En Londres, una propuesta para regular el consumo de bebidas de pie ha generado controversia política. Este cambio en las normativas ha sido impulsado por el Ayuntamiento de Westminster, que administra licencias a bares y restaurantes del West End, una zona popular por su vida nocturna.
El primer ministro Andy Burnham y el alcalde de Londres, Sadiq Khan, se unieron a las críticas contra la propuesta. La tradición de disfrutar bebidas de pie con amigos, especialmente en las noches cálidas de primavera y verano, está profundamente arraigada en la cultura de pubs locales como el French House en Soho.
Lesley Lewis, gerente del pub desde hace 37 años, expresó su preocupación de que limitar esta tradición alejaría a los clientes hacia otras áreas. En sus palabras: “Dependemos de esa gente de pie para los alquileres y las tasas que nos asignan”. La interacción social y la diversión al aire libre son parte esencial del encanto de lugares como Soho.

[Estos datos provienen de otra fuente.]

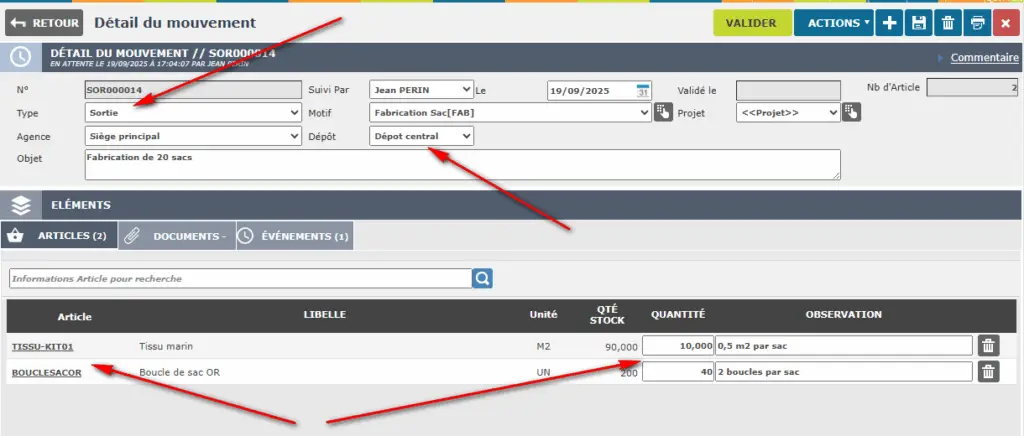Open the TISSU-KIT01 article link

pyautogui.click(x=43, y=346)
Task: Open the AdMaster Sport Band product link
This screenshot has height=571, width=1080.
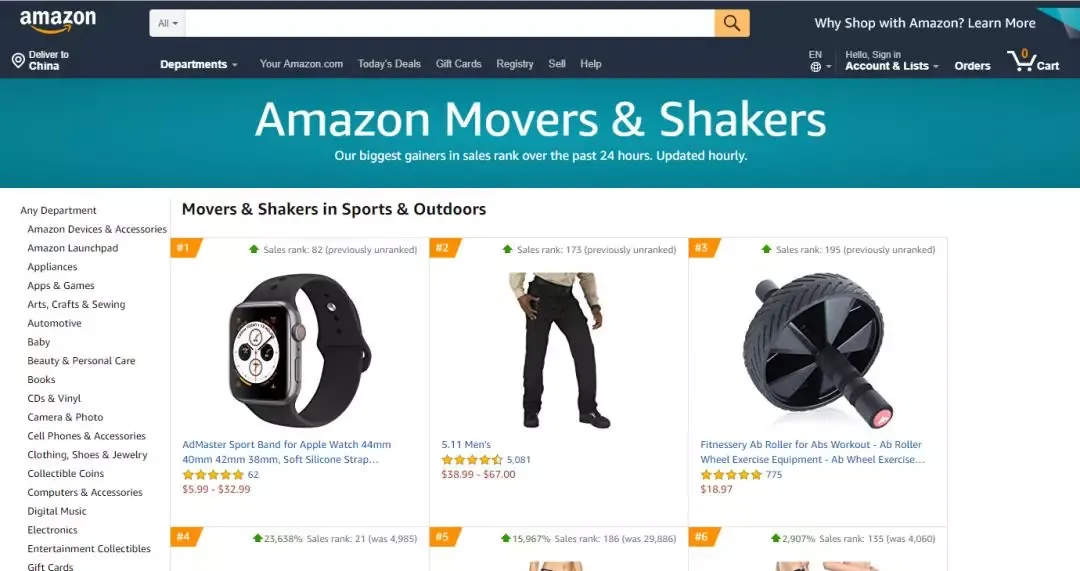Action: (287, 452)
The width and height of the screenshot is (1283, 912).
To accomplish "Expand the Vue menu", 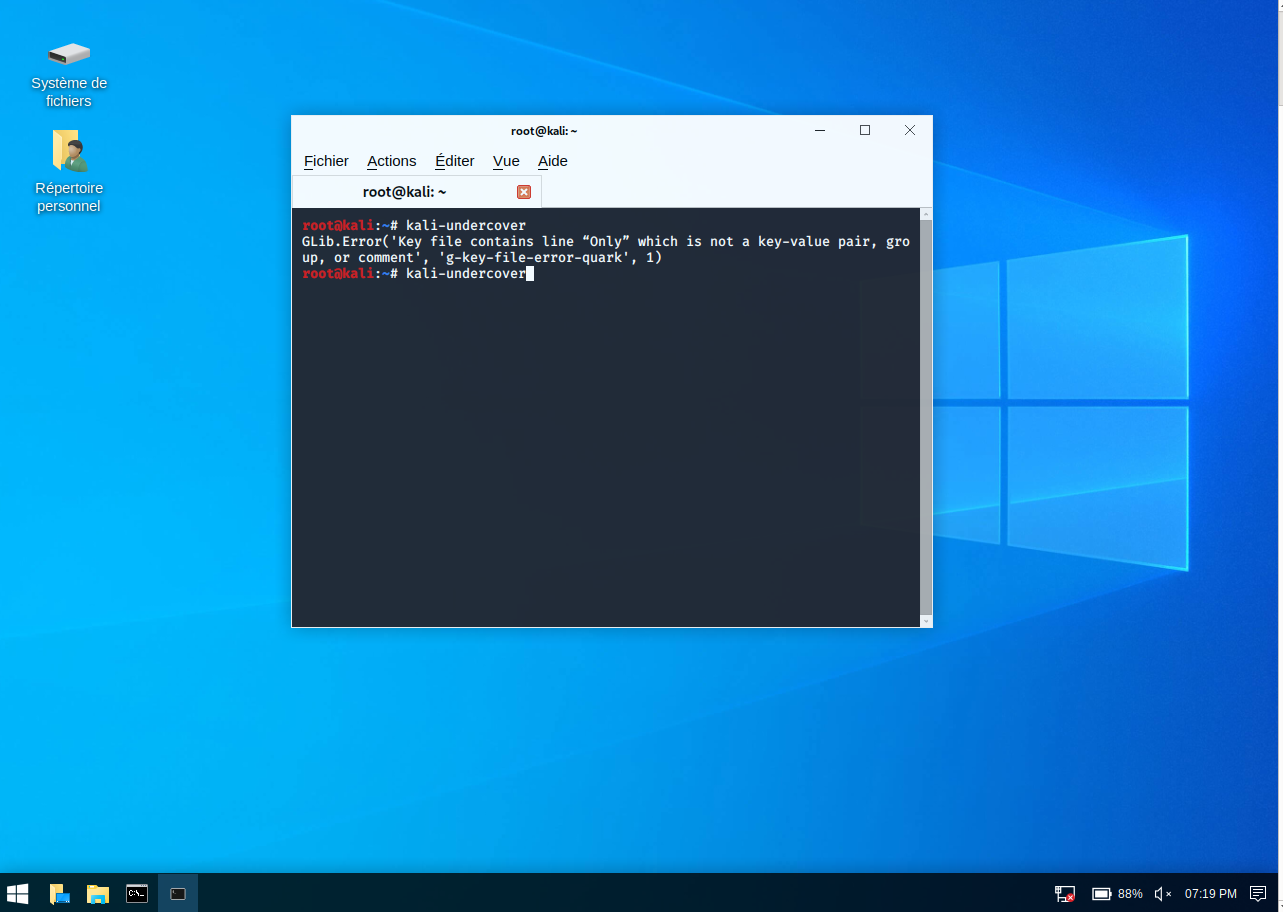I will click(x=506, y=161).
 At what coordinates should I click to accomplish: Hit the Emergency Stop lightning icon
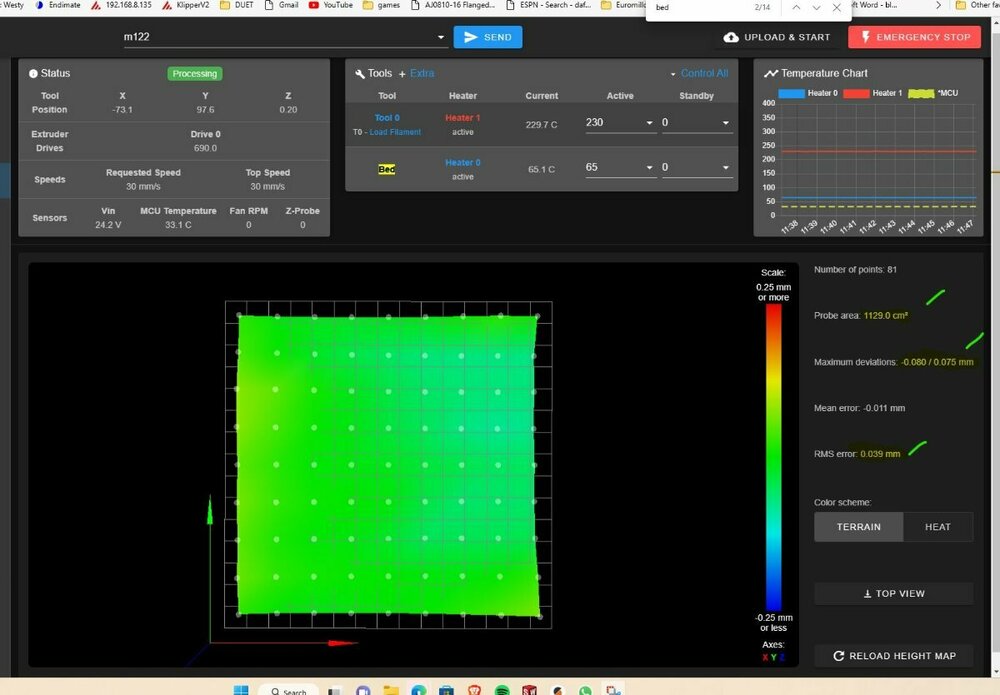point(865,37)
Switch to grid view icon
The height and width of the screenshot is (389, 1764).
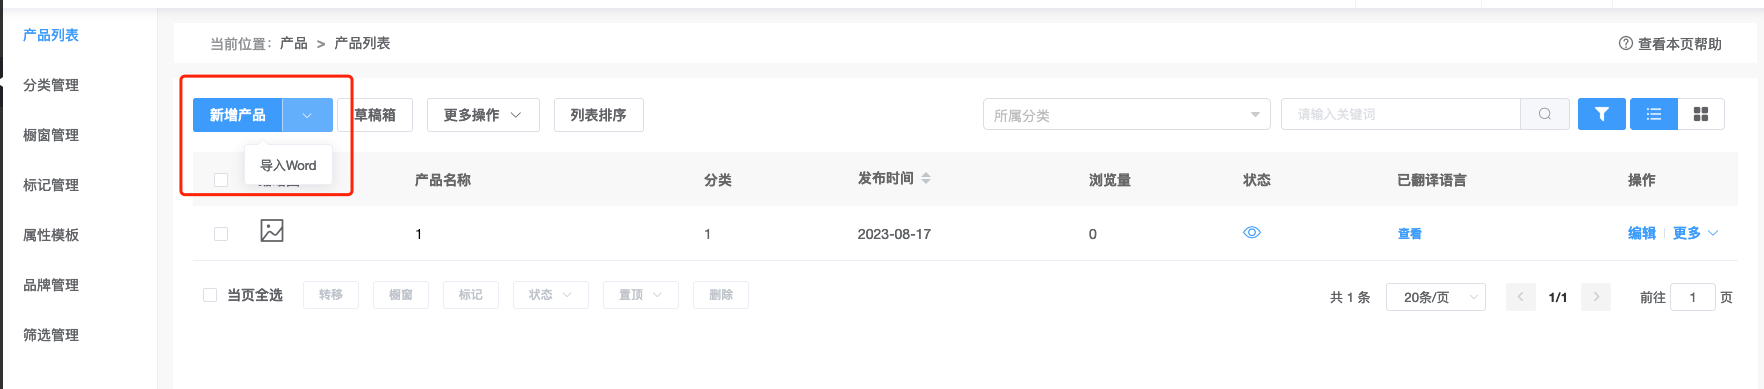pyautogui.click(x=1701, y=114)
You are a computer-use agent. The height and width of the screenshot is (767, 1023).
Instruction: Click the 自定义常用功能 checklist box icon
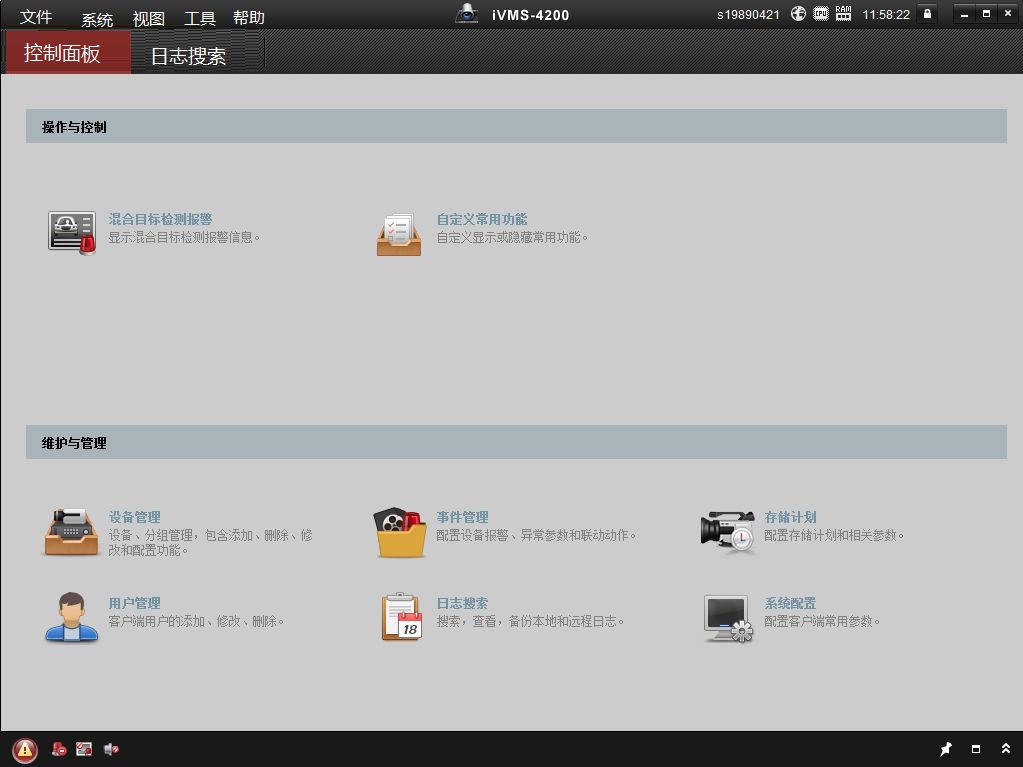tap(399, 233)
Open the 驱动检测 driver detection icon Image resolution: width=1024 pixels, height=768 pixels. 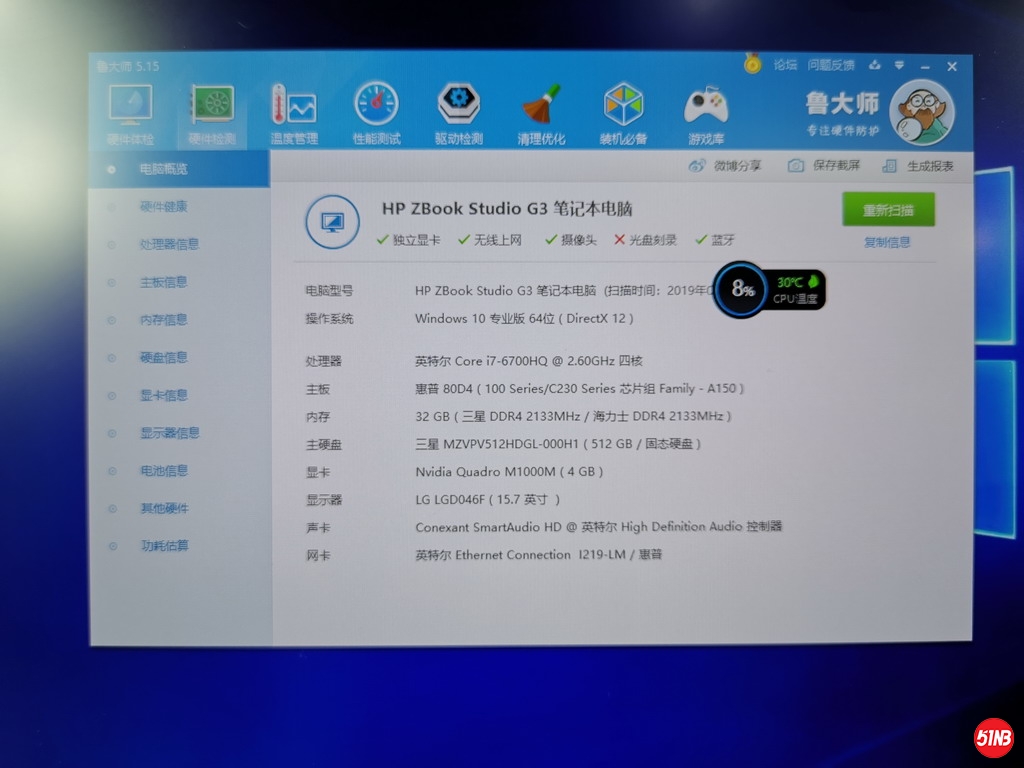point(457,104)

No queremos obligar a las personas a sentarse sin más. Ellas buscan disfrutar, conocer gente y charlar, dijo Lewis.
El consejo de Westminster respondió a la representación mediática “confusa” de sus planes. Paul Swaddle, líder del consejo, declaró que el objetivo es reducir el ruido y el desorden, buscando atender más personas en mesas. No se busca prohibir el consumo de pie, afirmó. El borrador de política intenta fomentar menos embriaguez pidiendo más oportunidades para consumir en mesas con servicio de comida.
Con más pubs y restaurantes con licencias que cualquier otra autoridad local en el Reino Unido, Westminster debe balancear entre promover la industria de la hospitalidad y asegurar calidad de vida a sus residentes. Aunque el consejo subraya la importancia del sector para la economía, enfrenta críticas por su impacto en la recuperación pospandémica.
Funcionarios como Burnham defienden que los pubs llenos son parte de la vida británica. Insisten en que la interacción de pie no es una molestia, sino elemento cultural. Burnham, tras visitar el pub The Hare, reafirmó su apoyo a los pubs y la necesidad de colaborar con la industria de hospitalidad.
El alcalde de Londres, Khan, insinúa el uso de nuevas facultades para revisar estas políticas, argumentando que la hospitalidad sostiene empleos y la economía local. A través de redes sociales, destaca: “No se puede gestionar un distrito de vida nocturna mundialmente famoso con una mentalidad de salón comunal”.